Estações de metrô não têm estrutura para receber ciclistas

Pelas singularidades do Distrito Federal, o especialista em trânsito da UnB Paulo César Marques acredita que sempre vai existir uma distância razoável para a população se locomover. “Em cidades como Rio de Janeiro e São Paulo, o metrô fica em pontos de grande movimento. Nós não temos aglomerações em muitos locais. Andar de ônibus e carro tem um custo de tempo e financeiro associado que a bicicleta não tem. Integrada ao metrô, ela resolve os problemas de locomoção de uma parcela importante da população”, argumenta. As estações Central, da Rodoviária do Plano Piloto e da Praça do Relógio, em Taguatinga, são exemplos das que reúnem mais pessoas. Nenhuma das duas tem paraciclos.

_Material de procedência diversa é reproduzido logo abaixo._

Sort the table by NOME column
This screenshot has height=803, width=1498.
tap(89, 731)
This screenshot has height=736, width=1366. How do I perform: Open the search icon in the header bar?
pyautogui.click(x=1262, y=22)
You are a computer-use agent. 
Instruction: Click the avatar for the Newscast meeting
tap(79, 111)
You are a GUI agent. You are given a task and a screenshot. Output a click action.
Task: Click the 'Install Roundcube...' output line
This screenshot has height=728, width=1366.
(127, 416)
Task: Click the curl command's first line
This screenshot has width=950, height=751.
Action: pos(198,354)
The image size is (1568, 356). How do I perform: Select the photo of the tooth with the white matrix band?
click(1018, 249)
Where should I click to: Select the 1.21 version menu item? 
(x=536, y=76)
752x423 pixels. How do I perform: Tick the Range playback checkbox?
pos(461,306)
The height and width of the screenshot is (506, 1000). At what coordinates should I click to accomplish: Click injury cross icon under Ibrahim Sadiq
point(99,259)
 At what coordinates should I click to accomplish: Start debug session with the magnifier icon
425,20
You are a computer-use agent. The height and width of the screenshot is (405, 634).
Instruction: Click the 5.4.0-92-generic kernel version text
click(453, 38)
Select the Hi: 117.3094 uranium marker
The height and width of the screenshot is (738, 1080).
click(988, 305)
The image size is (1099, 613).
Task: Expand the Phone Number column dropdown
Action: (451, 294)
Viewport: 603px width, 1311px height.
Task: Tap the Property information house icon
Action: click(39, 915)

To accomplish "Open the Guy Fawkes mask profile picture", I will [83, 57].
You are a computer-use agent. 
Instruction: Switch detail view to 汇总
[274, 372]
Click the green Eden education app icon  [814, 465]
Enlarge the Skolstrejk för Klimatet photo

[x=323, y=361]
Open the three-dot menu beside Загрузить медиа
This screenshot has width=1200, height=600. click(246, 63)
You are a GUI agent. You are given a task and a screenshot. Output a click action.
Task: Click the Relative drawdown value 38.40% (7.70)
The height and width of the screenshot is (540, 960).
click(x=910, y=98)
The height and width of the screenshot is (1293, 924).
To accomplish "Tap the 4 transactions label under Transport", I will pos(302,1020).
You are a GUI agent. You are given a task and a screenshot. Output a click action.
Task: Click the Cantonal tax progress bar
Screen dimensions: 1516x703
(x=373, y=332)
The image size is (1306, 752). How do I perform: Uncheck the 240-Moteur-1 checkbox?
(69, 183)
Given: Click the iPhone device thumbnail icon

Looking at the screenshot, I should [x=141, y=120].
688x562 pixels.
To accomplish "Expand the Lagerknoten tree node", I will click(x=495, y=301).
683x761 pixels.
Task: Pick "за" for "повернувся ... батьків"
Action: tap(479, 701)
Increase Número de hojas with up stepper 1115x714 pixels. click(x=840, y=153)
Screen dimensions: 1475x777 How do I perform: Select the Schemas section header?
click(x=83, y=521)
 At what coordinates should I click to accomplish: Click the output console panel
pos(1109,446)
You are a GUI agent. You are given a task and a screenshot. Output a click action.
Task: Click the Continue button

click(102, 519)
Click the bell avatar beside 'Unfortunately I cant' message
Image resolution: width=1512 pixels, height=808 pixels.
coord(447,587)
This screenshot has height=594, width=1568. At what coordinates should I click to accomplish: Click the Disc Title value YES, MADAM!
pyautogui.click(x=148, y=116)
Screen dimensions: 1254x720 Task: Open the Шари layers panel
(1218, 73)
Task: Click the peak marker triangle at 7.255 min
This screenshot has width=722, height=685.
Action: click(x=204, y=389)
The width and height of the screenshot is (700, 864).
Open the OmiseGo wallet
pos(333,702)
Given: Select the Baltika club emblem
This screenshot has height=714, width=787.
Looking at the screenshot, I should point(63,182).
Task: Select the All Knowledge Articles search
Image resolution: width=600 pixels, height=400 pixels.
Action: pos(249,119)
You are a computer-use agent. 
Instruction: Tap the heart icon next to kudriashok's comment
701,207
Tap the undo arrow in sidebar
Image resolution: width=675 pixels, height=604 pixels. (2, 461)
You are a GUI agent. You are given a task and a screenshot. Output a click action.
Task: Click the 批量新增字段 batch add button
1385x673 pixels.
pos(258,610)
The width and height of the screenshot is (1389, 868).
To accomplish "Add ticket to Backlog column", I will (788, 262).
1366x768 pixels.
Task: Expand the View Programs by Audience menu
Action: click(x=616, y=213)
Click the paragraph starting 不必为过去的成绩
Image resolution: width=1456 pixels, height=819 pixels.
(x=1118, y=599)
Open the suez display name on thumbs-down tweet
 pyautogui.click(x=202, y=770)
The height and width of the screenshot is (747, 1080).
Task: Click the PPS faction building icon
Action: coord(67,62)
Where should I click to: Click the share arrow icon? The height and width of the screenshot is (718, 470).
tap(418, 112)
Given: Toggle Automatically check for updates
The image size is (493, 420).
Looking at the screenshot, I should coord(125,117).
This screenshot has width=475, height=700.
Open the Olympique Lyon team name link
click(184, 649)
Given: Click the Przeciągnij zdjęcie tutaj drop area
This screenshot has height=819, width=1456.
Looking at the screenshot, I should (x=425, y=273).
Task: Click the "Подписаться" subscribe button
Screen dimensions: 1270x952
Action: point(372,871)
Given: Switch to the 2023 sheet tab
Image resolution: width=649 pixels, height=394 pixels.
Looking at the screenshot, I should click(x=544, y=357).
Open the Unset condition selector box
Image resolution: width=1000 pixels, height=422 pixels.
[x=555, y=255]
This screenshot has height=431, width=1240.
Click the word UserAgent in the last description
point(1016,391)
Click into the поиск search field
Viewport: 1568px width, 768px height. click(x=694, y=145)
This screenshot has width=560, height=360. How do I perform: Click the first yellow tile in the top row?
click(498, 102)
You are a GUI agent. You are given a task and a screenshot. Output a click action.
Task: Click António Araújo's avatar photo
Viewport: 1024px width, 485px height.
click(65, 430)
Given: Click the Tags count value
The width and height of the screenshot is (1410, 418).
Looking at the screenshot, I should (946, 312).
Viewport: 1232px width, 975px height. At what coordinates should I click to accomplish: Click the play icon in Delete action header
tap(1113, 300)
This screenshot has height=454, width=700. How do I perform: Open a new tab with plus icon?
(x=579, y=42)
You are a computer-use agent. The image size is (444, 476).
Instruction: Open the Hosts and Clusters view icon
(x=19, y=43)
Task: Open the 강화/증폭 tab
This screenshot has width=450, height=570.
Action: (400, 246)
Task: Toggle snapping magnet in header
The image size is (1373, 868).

O funcionário público Leonardo Lisita, 49 anos, é usuário do metrô e adepto das duas rodas. Ele vendeu o carro em 2006, mas a falta de estacionamentos para bicicleta o desanima a usá-la todos os dias. Nos dias que tem aula à noite, na UnB, prefere deixar a magrela em casa por não haver paraciclo na Estação Central do metrô nem no câmpus da universidade. “Lá (na UnB), até tem um local para deixar a bicicleta. Mas é preciso ir atrás de uma pessoa que tem a chave e você perde muito tempo com isso. A logística é muito ruim”, diz. Leonardo conta que, se demora a encontrar o funcionário, corre o risco de perder o trem de volta para casa.